- Given data -
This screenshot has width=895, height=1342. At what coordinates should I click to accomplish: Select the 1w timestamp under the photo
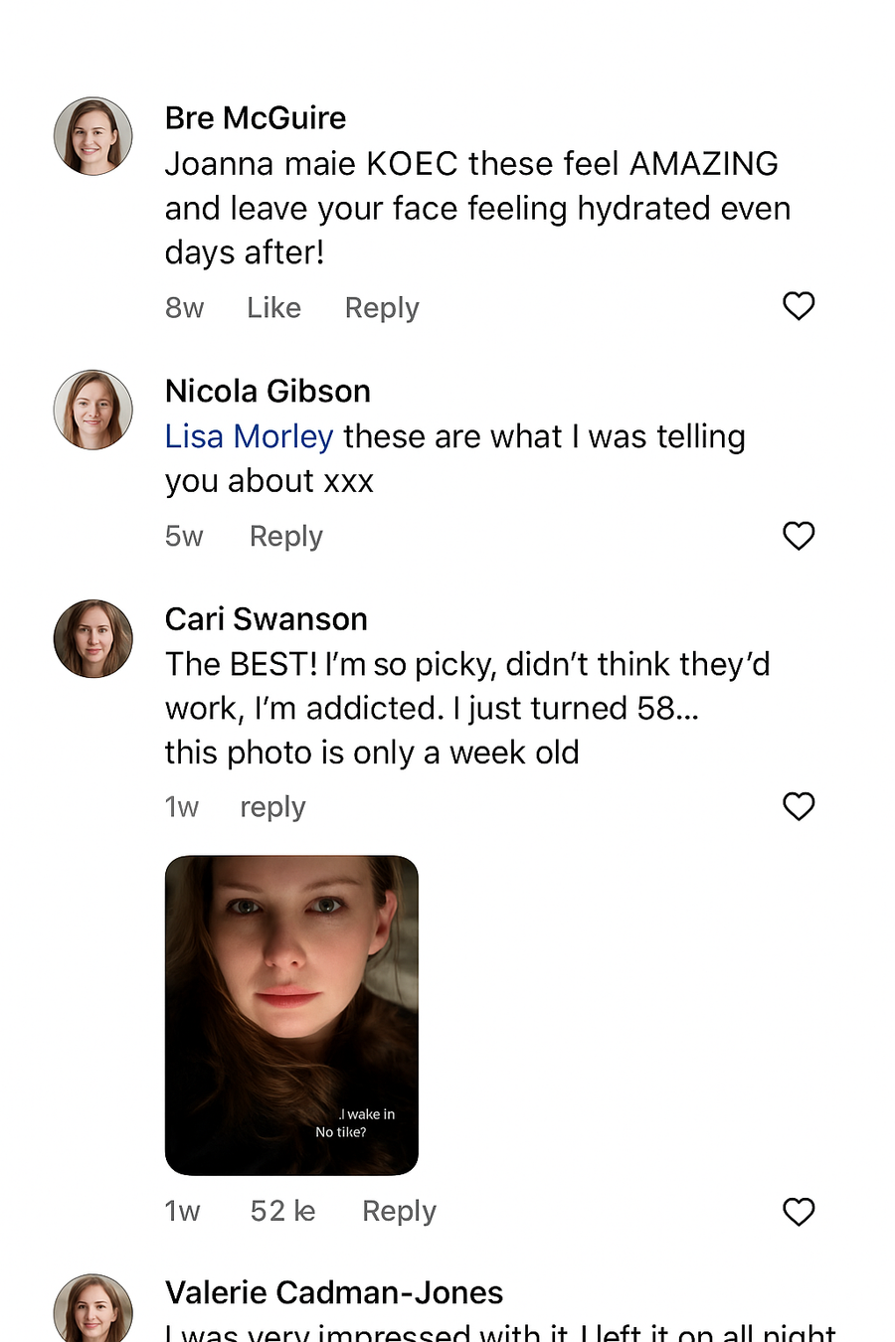click(182, 1211)
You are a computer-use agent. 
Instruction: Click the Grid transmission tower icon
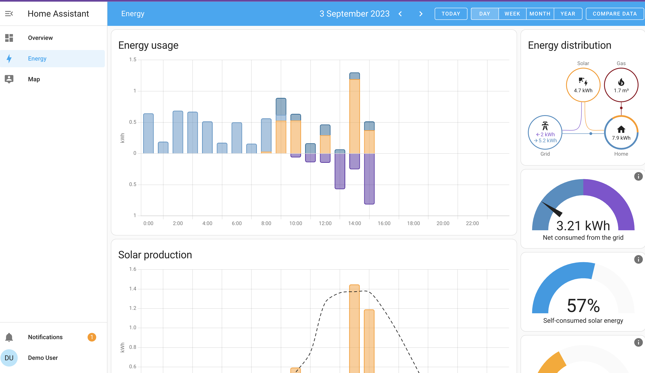545,132
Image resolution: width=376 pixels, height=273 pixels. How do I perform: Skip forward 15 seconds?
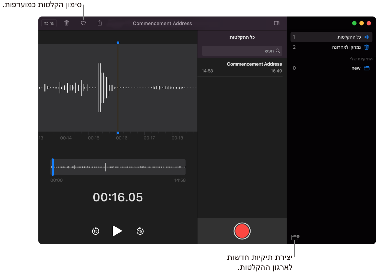140,231
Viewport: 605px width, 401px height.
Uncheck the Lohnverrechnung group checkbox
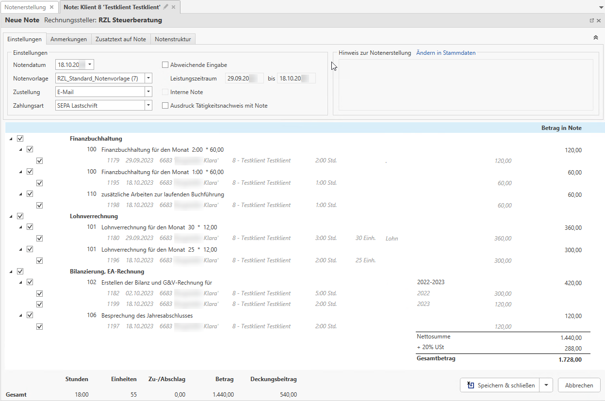pyautogui.click(x=20, y=216)
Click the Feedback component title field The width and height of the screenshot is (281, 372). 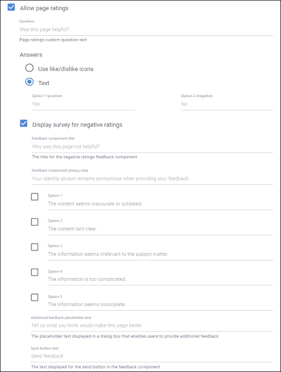(152, 147)
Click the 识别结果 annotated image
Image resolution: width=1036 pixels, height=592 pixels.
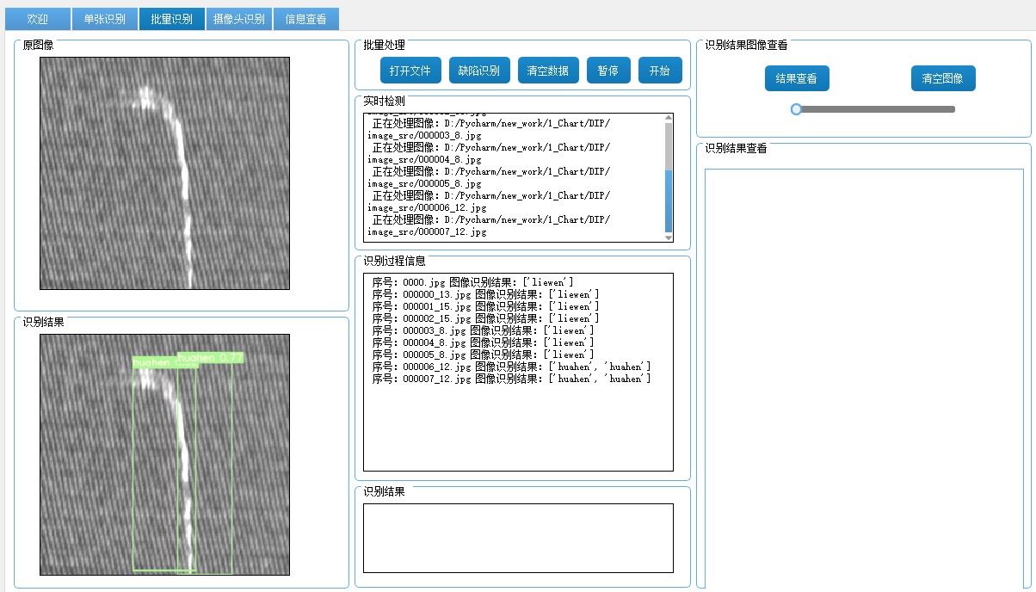[164, 454]
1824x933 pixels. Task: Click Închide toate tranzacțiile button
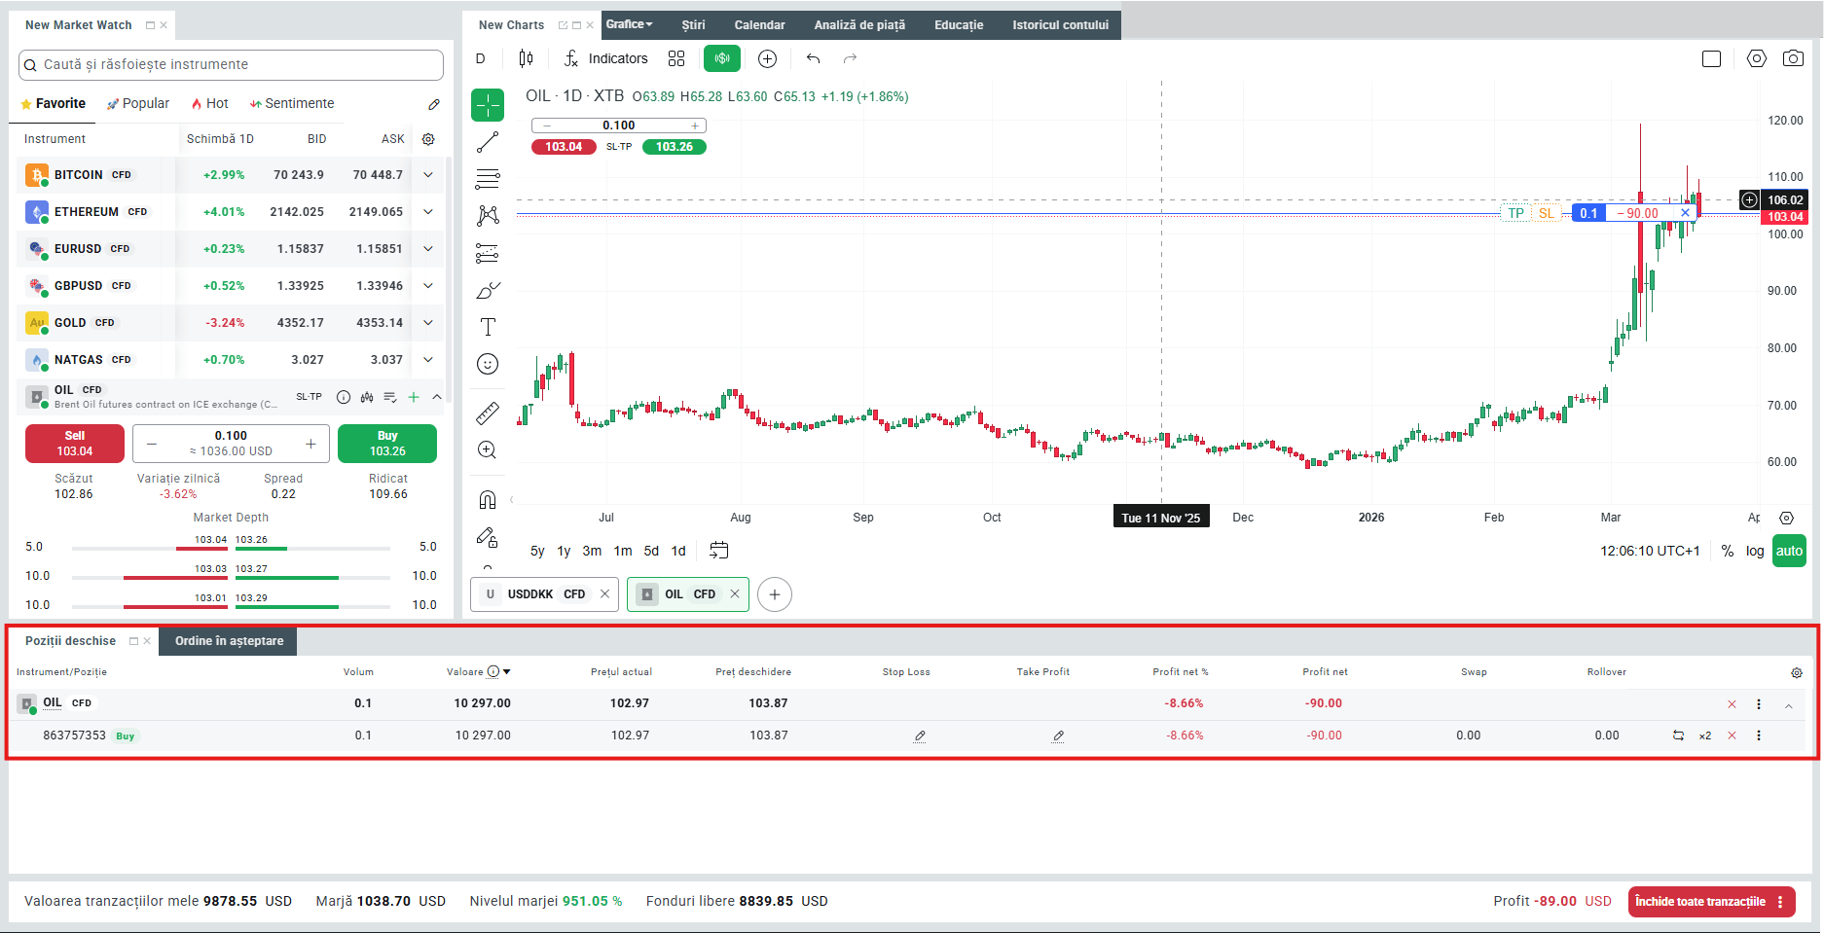click(1699, 902)
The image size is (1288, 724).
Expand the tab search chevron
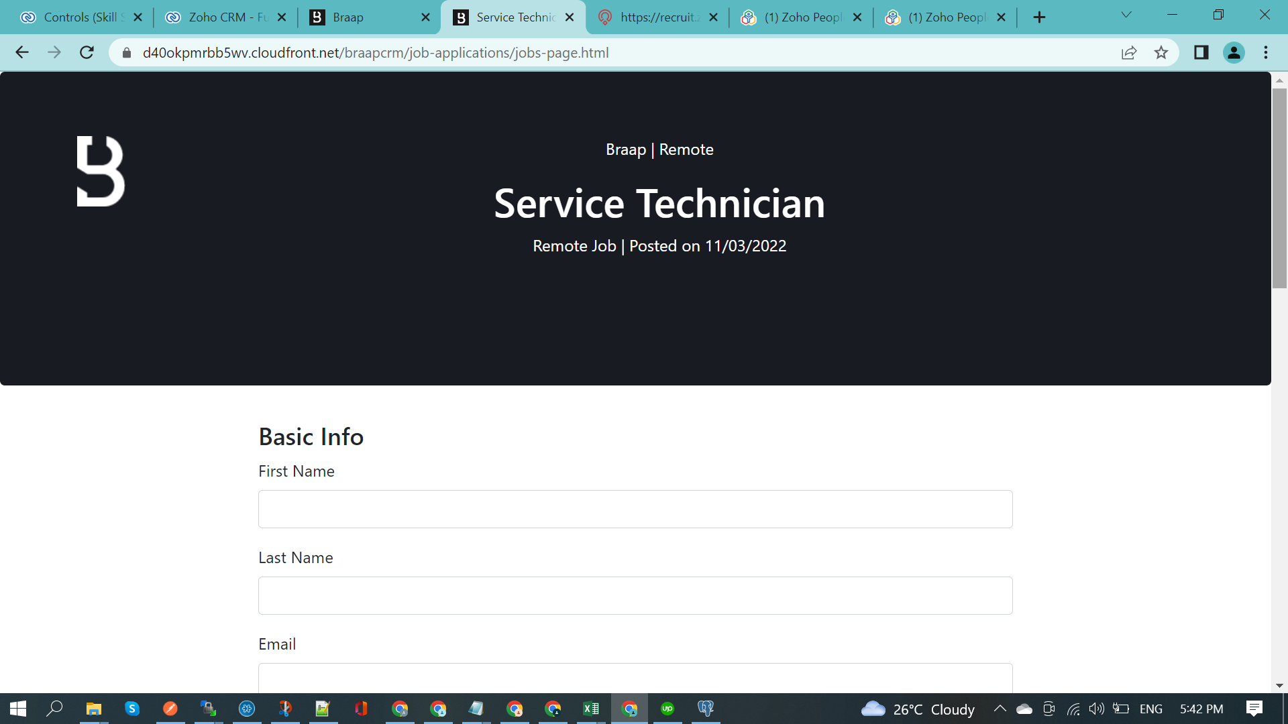[1126, 15]
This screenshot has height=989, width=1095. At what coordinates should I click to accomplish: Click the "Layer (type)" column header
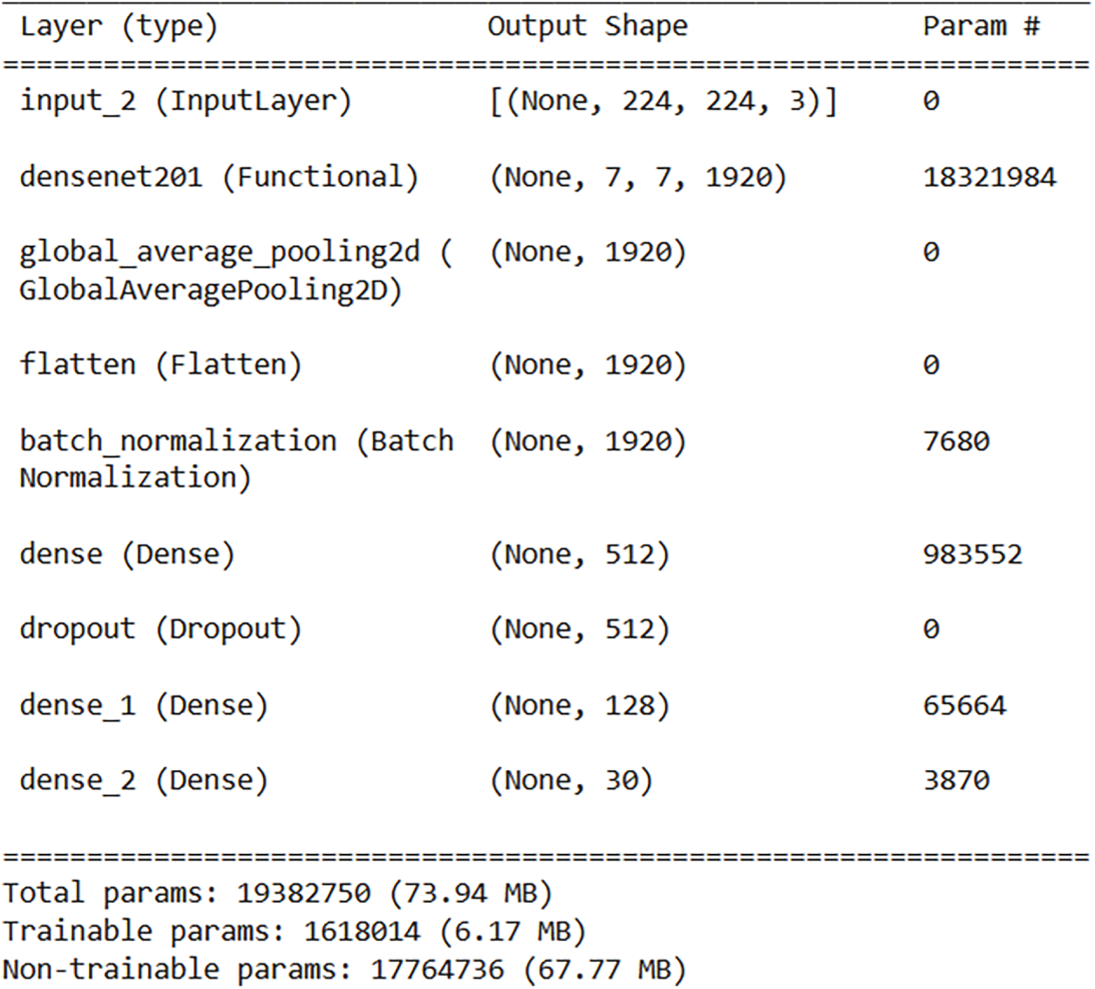click(119, 26)
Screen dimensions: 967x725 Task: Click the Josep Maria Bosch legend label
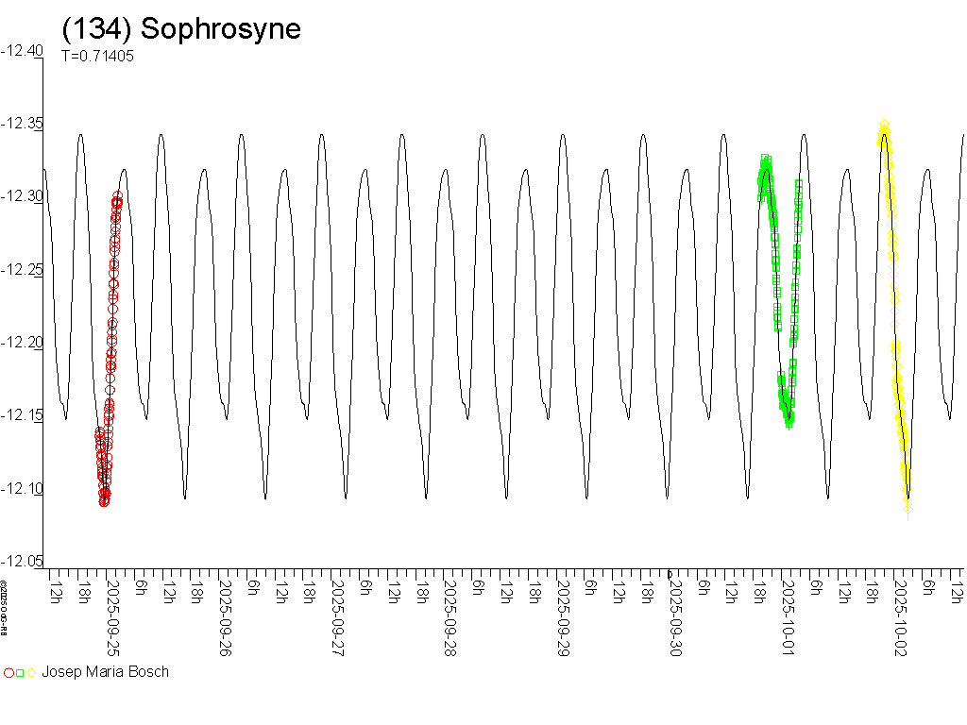[105, 672]
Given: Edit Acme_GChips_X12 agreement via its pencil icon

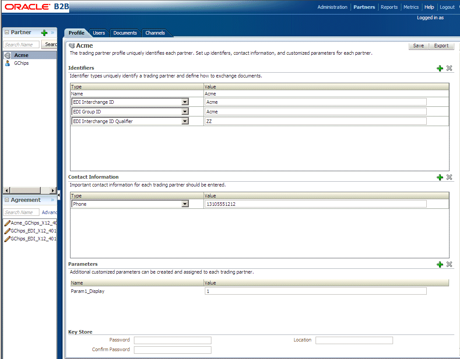Looking at the screenshot, I should (7, 223).
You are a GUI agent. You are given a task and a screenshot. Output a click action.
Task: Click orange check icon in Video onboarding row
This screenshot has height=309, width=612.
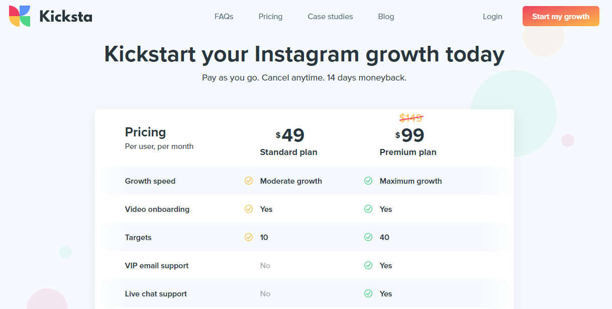pyautogui.click(x=249, y=209)
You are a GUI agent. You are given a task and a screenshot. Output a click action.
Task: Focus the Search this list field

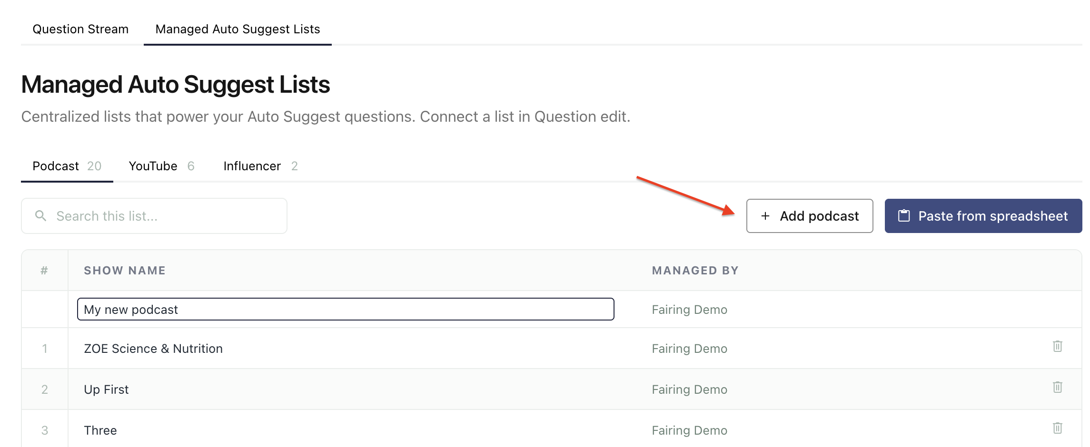(154, 216)
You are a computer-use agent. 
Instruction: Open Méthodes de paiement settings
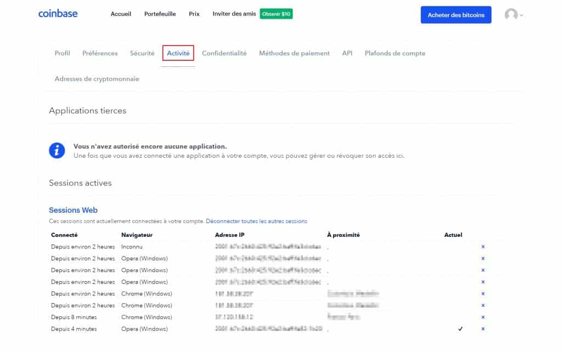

- Problem -
Copy the lines from the one containing "Click the 识别结果 annotated image" through the last line, inclusive, with "chevron" renamed to "arrow" and nothing else changed. Leave the pictures out.

- Response to the exercise -
Click the 识别结果 annotated image
Image resolution: width=1036 pixels, height=592 pixels.
[164, 454]
1824x933 pixels. Task: Click Închide toate tranzacțiile button
click(1699, 902)
The image size is (1288, 724).
Expand the tab search arrow
[1126, 15]
This screenshot has height=989, width=1095. At what coordinates should I click to accomplish: Click the "Layer (type)" column header
click(119, 26)
Screen dimensions: 967x725 Task: Click the Josep Maria Bosch legend label
[105, 672]
Given: Edit Acme_GChips_X12 agreement via its pencil icon

Looking at the screenshot, I should (7, 223).
You are a GUI agent. You are given a task and a screenshot. Output a click action.
Task: Click orange check icon in Video onboarding row
This screenshot has height=309, width=612.
pyautogui.click(x=249, y=209)
You are a GUI agent. You are given a task and a screenshot. Output a click action.
Task: Focus the Search this list field

(154, 216)
You are a computer-use agent. 
Instruction: Open Méthodes de paiement settings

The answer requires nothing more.